Judith Waring

‘Quenched’

Re: New Wallace #7 by Judith Waring

June 1st - June 28th 2024

"Re: New Wallace #7" marks the seventh collaboration between a Northern Irish artist and the prestigious Wallace Collection in London. Hertford House and its contents, inherited and augmented by Sir Richard Wallace, showcases an internationally renowned collection of fine and decorative art. With thanks to the Arts Council of Northern Ireland (principle funder).

The residency provided Judith Waring with an opportunity to conduct research in situ. She has responded by making a series of re-imagined objects. This body of new work is a distillation of ideas which began with Les Wallaces, the Rococo drinking fountains gifted to the people of Paris by Richard Wallace in 1872. In many ways, Lisburn, with its 2 extant fountains, is pivotal to the creative narrative between Paris and London. Les Wallaces are made of cast-iron, painted green and provide drinking water.

They have four caryatids which support a cupola covered in 'dragons' scales'. They also feature depictions of dolphins and bulrushes. Wallace's name does not appear anywhere on his benefaction. The fountains have been re-viewed after a week's immersion in Wallace's private art collection. The public/private dichotomy along with the absence/presence of any water in "Quenched" offers a space in which to look at objects again, anew and from a number of standpoints. Materiality and process drive the new work - hessian, floral oases, jesmonite plaster, woodpecker feathers... Considerations of form and scale are investigated in the light of perceptions of the 'domestic'. Visual puns attempt to temper any legacy of art/history and 19th-century pre-occupations.

The Wallace Collection speaks to the here-and-now, the contemporary, as much as it is a window into the past.

There are days when objects speak as if under the impact of some sudden inspiration. In a language that is virtually incomprehensible they shout a message to us, the meaning of which becomes apparent only when it is too late. It is almost as if matter, receiving the gift of vision, were moved to prophesy - to no avail, of course, for when was a prophet ever listened to?

Julian Green, Paris, Eng. tr., Penguin Classics, 2020, p. 47, visiting Notre Dame in 1946.

This exhibition is supported by the National Lottery through the Arts Council of Northern Ireland (principal funder).

Learn more about Judith Waring’s work by clicking the link below.

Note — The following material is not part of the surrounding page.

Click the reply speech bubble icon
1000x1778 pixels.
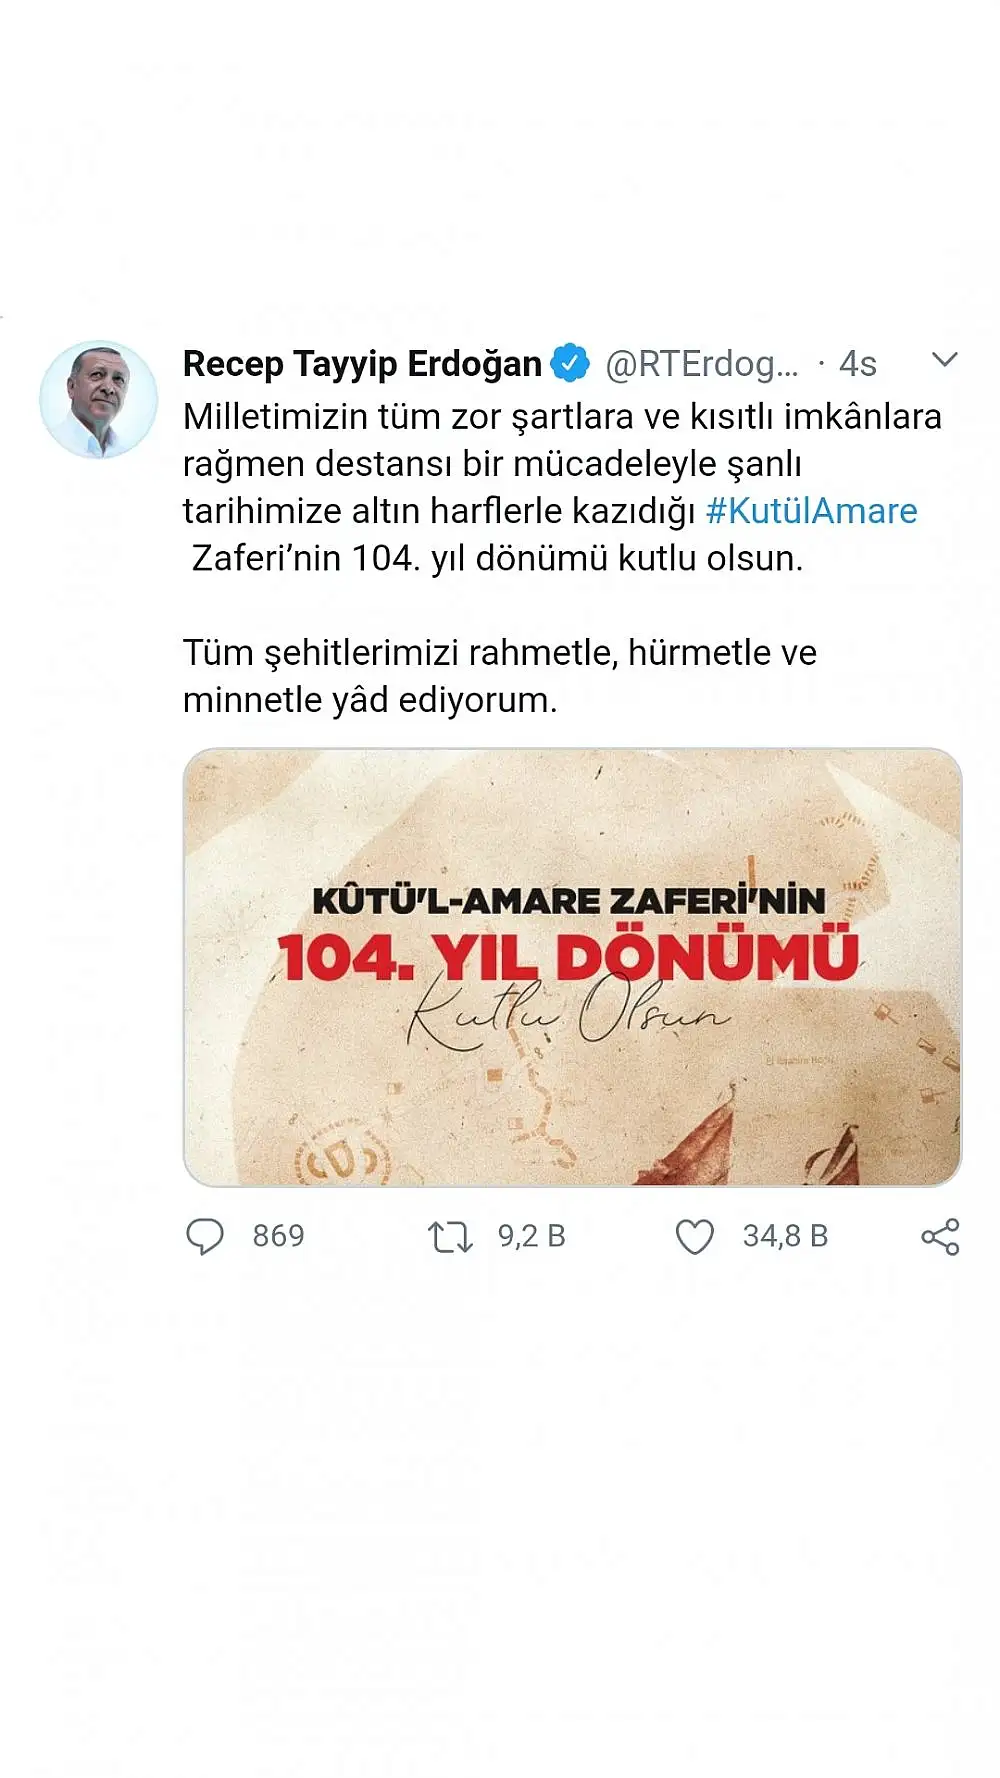205,1236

Judith Waring (b. Belfast) is a visual artist primarily concerned with 3-dimensional objects and with the sculptural. Considerations of materiality, process and scale drive her output. Her practice is research-led and project-focused. Visual markers of time, of place and in particular of boundaries are central to the concerns of her practice. The work is often site- or space-specific and informed by real and imagined narratives.